There are probably lots of good definitions of friendship, but when I think of my real friends – the people I would always call friends even if they aren’t on my Facebook list – I think of a friend as somebody who:

  • Likes me and accepts me even when they know everything about me that’s not likable … I don’t worry about my friends knowing what I’m like in the morning without coffee, or driving on the beltway or what I really think about any issue out there.  My friends may disagree with me or tell me when I’m wrong, but they won’t walk away from me…
  • I trust always to have my back – my real friends are my allies who always look out for me (especially when that means telling me I’m wrong), because they care about me and not because there’s something in it for them…
  • I look forward to helping, because I want to help and care for them – not because there’s anything in it for me, but because I actually care about my friends …

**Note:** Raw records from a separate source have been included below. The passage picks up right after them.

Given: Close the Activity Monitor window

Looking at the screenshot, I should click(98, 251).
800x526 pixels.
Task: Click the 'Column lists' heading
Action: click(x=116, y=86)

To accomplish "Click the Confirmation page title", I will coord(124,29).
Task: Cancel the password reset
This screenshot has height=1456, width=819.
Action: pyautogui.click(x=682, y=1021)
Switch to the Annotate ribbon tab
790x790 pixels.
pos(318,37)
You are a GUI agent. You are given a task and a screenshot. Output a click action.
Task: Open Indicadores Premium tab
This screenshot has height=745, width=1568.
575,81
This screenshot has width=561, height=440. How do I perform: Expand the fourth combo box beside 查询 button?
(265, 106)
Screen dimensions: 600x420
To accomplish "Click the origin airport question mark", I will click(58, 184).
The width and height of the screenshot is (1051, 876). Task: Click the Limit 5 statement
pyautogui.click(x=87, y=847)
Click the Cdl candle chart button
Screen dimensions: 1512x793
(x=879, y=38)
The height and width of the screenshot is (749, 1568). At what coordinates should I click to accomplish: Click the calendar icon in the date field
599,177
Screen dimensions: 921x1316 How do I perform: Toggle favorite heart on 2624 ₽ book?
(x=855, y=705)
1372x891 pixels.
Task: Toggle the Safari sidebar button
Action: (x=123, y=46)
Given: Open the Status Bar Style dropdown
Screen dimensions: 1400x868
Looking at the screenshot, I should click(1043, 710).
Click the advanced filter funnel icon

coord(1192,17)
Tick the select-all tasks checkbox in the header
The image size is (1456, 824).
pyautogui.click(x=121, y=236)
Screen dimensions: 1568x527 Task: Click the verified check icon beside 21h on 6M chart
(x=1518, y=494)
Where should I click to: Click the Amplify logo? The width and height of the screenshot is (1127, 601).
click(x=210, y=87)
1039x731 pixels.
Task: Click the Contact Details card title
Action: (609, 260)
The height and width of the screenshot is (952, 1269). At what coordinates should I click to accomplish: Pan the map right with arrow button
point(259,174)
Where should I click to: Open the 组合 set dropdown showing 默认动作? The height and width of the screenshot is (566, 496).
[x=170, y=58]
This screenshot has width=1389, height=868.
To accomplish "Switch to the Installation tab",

In today’s Gospel reading, Jesus calls his disciples friends.  He promises to be a friend to them, and he asks them to live as his friends.  And therefore, living as friends of God is supposed to be what our spiritual life is really all about. It’s really what the new life of Resurrection is about right now – living in friendship with God.

So do we take that seriously?  And does it condition how we think and feel and act?

In some ways, it’s often more pious to think of Jesus as our “good shepherd” or our “king” or our “savior”.  All of those things are true, but it’s easy to distance ourselves and our real lives from God when God is more distant and aloof from us.

But if in Jesus, God is my friend, it means that I live each day:

  • With the confidence that God accepts me and actually likes me even when I’m being my worst self…!  It’s not because I’ve put on a good act, or because God is in heaven and I don’t let God see me before I’ve had my morning coffee …
  • Knowing God has my back, and I can trust God to be there for me … which is different from the image (often promulgated by Christians) that God is watching for you to mess up so he can send you to hell … If God is my friend, that’s not what God’s about…
  • Doing what God asks me to do, not to earn God’s friendship, but because God is already my friend – you do stuff for your friends that you’d probably never do for anybody else; and sometimes, it’s a pain, but you do it willingly because you care about your friends.  You don’t do it because you have to, you do it because you want to…

In the end, Jesus says the greatest friend is willing to lay down his life for his friends.  And then Jesus showed his disciples that he is that friend.  In that sense, the death and resurrection of Jesus isn’t just about paying a price for sin, but demonstrating the depth of God’s love – and showing us that God really is our friend.

And so what Jesus asked his first disciples to do – and what he asks us to do – is to live as God’s friends through our words and deeds and attitudes.  And if we really believe God is our friend, then we can leave behind the fear and the guilt and the judgment that has so often characterized how Christians talk about faith and God.

Instead, Jesus calls us to live as God’s friends by projecting confidence in God’s love for us and for others in our world.  Jesus calls us to live as God’s friends by relying on God’s presence and help even and especially when things are really bad.  And Jesus calls us to live as God’s friends by actively doing what God asks us to do, because that’s what friends do for each other.